Transporte coletivo em Campo Grande chega ao limite

A situação do transporte coletivo em Campo Grande ultrapassou todos os limites. Nesta quarta-feira (22), mais uma vez, moradores da Capital enfrentaram o caos diário nos ônibus, lembrando que, mesmo sendo um serviço considerado insuficiente, ele é essencial para a rotina de quem depende dele, especialmente trabalhadores do varejo.

Falar sobre ônibus velhos, tarifas altas, condições precárias de trabalho para motoristas ou problemas contratuais é quase redundante: todos sabem que existe, mas pouco ou nada é feito para mudar. O resultado é que a população continua à mercê de um sistema capenga, torcendo para que o veículo passe no horário e chegue ao destino sem maiores problemas.

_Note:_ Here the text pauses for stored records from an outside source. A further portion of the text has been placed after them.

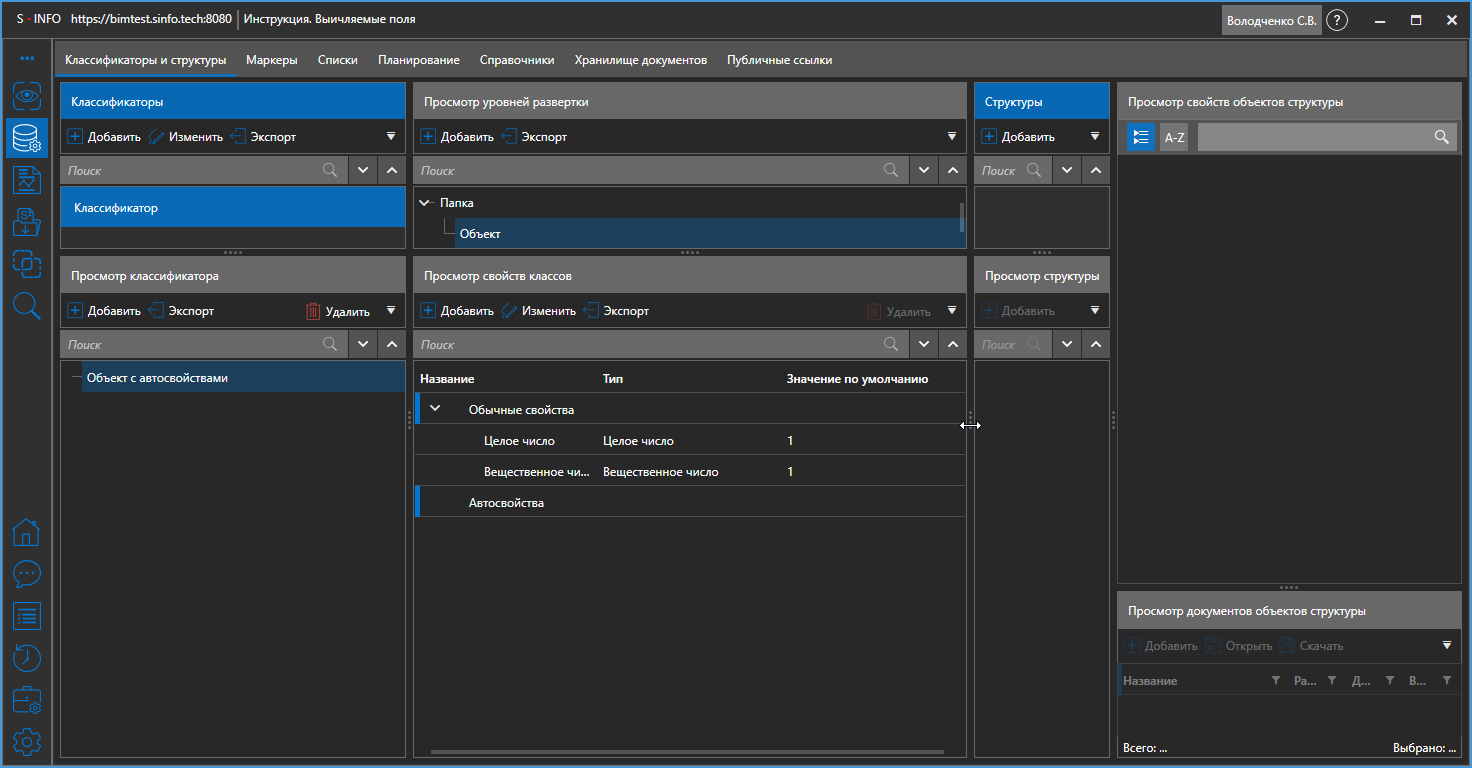Toggle A-Z alphabetical sorting
Image resolution: width=1472 pixels, height=768 pixels.
click(1174, 137)
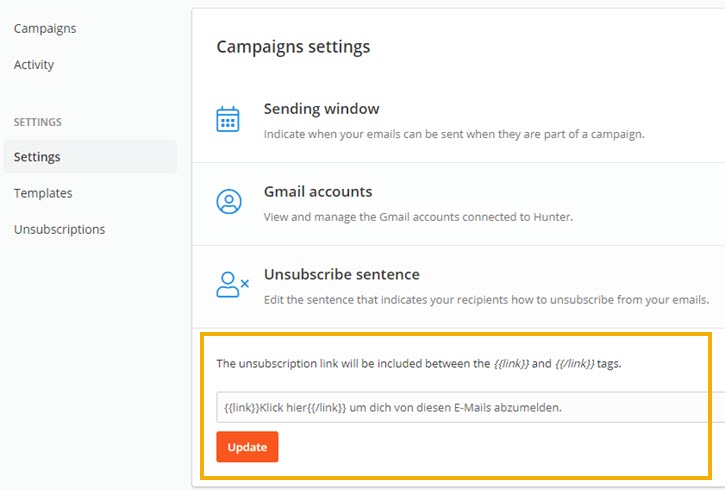The image size is (725, 490).
Task: Click the Campaigns settings page title
Action: coord(293,47)
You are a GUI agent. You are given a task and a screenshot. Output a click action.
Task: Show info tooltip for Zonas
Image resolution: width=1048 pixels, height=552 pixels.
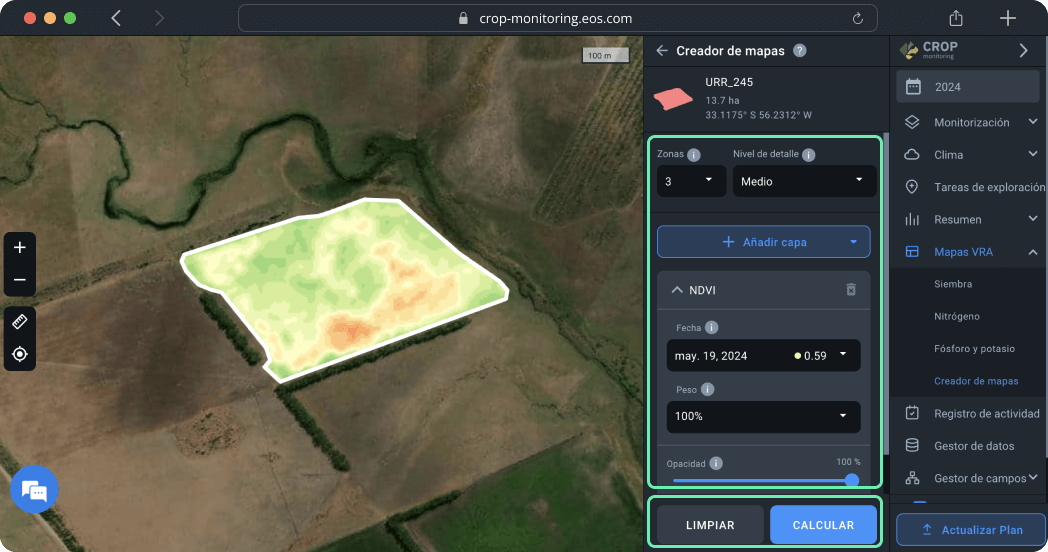pyautogui.click(x=694, y=155)
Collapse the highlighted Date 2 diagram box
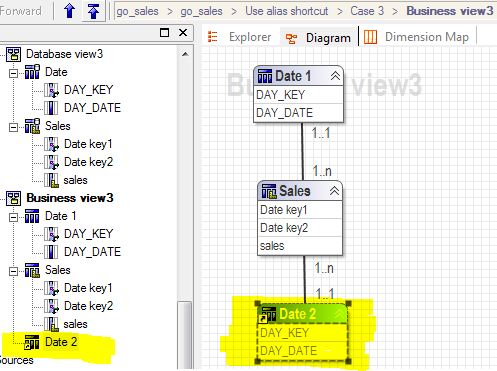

O episódio desta manhã ilustra bem o jogo de empurra que paralisou o transporte na Capital: o Consórcio alega falta de pagamento da Prefeitura para justificar atrasos nos salários dos motoristas, enquanto a administração municipal mantém a postura de “devo, nego e não pago”.

Enquanto isso, empresários e trabalhadores precisam se desdobrar: pagar mais caro por aplicativos de transporte, buscar alternativas improvisadas ou simplesmente “dar um jeito” para não perder o dia de trabalho. A vida não para, mesmo que os ônibus parem.

O que ocorreu hoje não é um incidente isolado, mas um prenúncio de uma tragédia anunciada há muito tempo. Em um cenário de impasse e descaso, resta perguntar: quem terá coragem de assumir a responsabilidade e conduzir uma solução definitiva para o transporte coletivo em Campo Grande?